+++ MATERIAL FOR THIS EXERCISE +++

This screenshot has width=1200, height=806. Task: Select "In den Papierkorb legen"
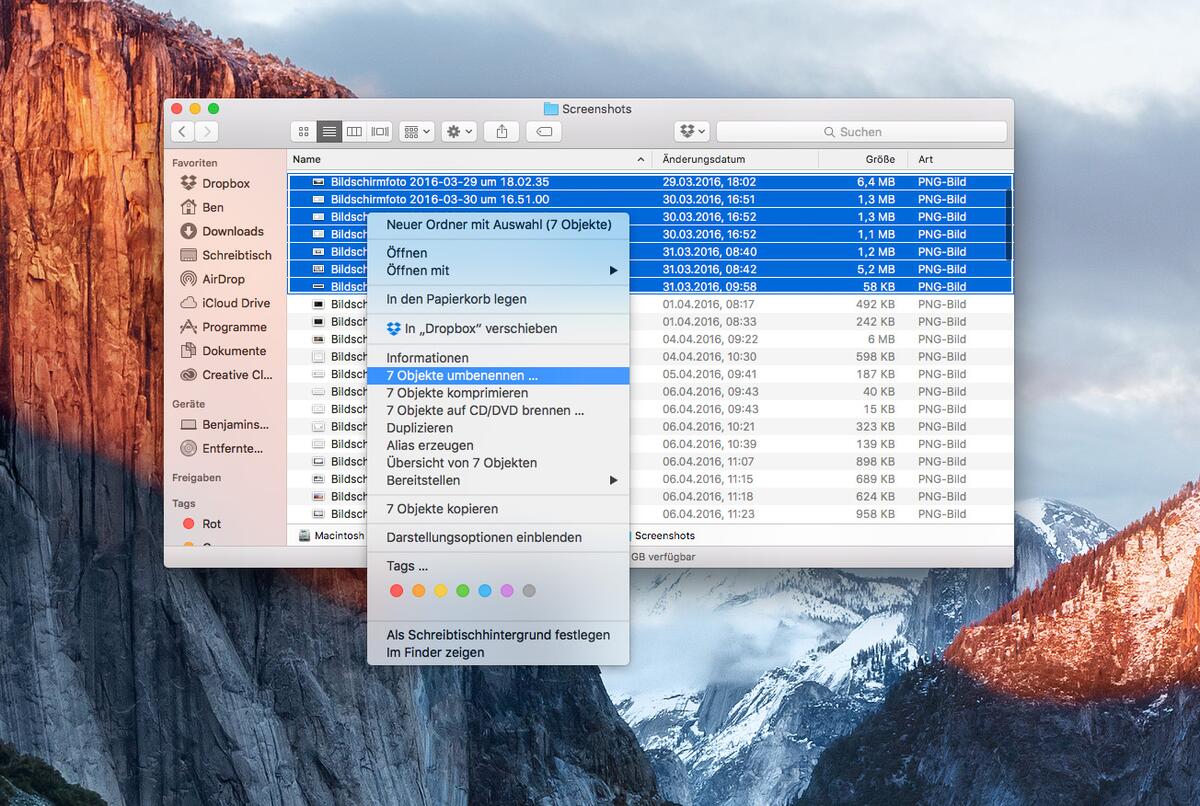[x=456, y=299]
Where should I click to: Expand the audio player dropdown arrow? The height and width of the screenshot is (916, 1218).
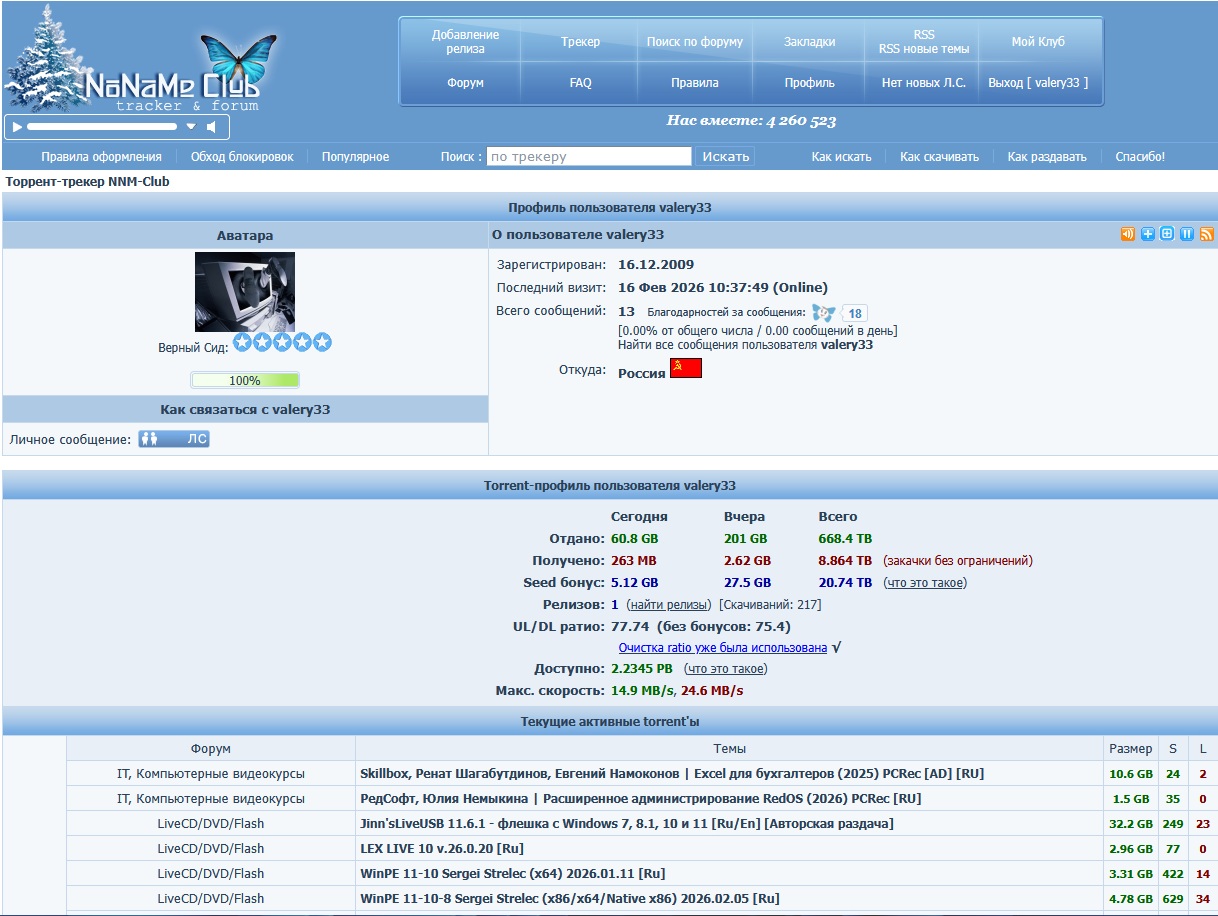[x=191, y=127]
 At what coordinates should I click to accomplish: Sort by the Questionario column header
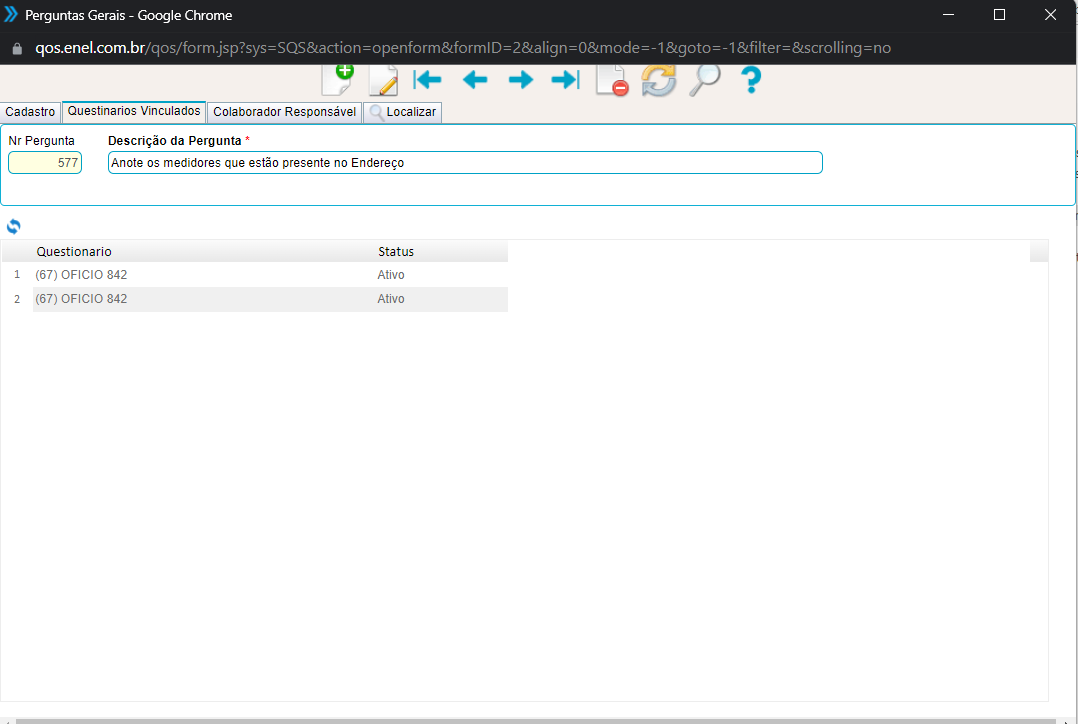pyautogui.click(x=74, y=252)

+++

Write the lines from the one containing "Where should I" through the end of the data above exactly as they appear, and do not carry over any picture.

Where should I click to: Expand the audio player dropdown arrow? The height and width of the screenshot is (916, 1218).
[x=191, y=127]
 At what coordinates should I click to accomplish: Sort by the Questionario column header
pyautogui.click(x=74, y=252)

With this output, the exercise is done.